Health and Family Services Cabinet
Widespread Flu Activity Continues Across Kentucky
FRANKFORT, Ky. (Mar. 4, 2008) – Kentucky’s influenza (flu) activity continues to be classified as “widespread” for the fifth consecutive week, the Kentucky Department for Public Health (DPH) announced today.
The “widespread” classification indicates the highest level of flu activity, with 722 state laboratory-confirmed flu cases in all regions of the state. Last week, 49 of the 50 U.S. states also reported widespread influenza activity.
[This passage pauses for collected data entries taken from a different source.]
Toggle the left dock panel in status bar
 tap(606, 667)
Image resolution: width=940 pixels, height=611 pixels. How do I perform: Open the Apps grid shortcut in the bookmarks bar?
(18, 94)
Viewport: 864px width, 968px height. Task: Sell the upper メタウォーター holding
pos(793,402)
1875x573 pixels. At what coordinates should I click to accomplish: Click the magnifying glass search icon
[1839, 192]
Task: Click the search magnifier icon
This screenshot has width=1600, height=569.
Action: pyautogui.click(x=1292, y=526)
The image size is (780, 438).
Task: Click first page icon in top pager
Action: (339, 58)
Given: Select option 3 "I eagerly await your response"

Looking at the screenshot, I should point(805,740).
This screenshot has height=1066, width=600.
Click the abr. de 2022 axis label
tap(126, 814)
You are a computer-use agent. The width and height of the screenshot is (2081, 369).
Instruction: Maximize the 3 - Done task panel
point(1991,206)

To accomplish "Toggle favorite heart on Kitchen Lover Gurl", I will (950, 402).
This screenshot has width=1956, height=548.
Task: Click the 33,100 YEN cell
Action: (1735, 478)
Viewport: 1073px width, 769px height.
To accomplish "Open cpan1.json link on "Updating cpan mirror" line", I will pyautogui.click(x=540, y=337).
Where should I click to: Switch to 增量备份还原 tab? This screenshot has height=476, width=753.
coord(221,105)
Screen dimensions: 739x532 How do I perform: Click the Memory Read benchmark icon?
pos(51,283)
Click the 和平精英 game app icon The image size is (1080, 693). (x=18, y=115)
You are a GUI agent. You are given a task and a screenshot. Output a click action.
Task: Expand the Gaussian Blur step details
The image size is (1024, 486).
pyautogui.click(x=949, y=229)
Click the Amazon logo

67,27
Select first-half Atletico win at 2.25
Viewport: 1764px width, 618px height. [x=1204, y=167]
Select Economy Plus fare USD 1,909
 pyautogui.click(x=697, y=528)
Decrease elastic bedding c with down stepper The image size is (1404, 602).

“Although the flu season is well under way, there is still time to get vaccinated against flu, especially since outbreaks could continue to occur for an additional two months,” said William Hacker, M.D., commissioner of DPH and acting undersecretary for health at the Cabinet for Health and Family Services. “An annual flu vaccine – either the flu shot or the nasal-spray flu vaccine – is the best way to reduce the chances of getting the flu, and vaccine supply is plentiful this year.”
Officials at the Centers for Disease Control and Prevention (CDC) noted that the severity of this year’s flu season could partly be a result of some unexpected flu strains that are circulating. The new strains are closely related to, but do not completely match, the flu viruses in the current flu vaccine. CDC officials recommend people continue to receive flu immunizations because the current vaccine still offers at least partial protection against the severity of the flu. The vaccine also will provide protection for the remainder of the flu season against circulating influenza strains that are well matched in this year’s vaccine. Kentucky-specific data indicate that some of the strains circulating in the state are exact matches with the vaccine.
While it can be a serious disease that can result in extended time away from work and school, flu is preventable. About two weeks after vaccination, antibodies develop that protect against flu virus infection.
Although almost anyone who wants protection against influenza can receive a flu shot, annual flu vaccinations are particularly recommended for: all children ages 6-59 months (6 months to 4 years of age); adults 65 or older; people age 2-64 with chronic medical conditions such as heart disease, cancer, asthma or diabetes; women who will be pregnant during flu season; residents of nursing homes and long-term care
facilities; children 6 months to 18 years old on chronic aspirin therapy; health care workers; household
contacts of children less than 6 months old; and caregivers of people with medical conditions that put them at higher risk for severe complications from the flu. All healthy individuals ages 50 to 64 are also strongly recommended to receive flu vaccine.
In addition to flu vaccine, state health department officials encourage all adults age 65 or older and others in high risk groups to ask their health care provider about the pneumoccocal vaccine. This vaccine can help prevent pneumonia, one of the flu’s most serious and potentially deadly complications.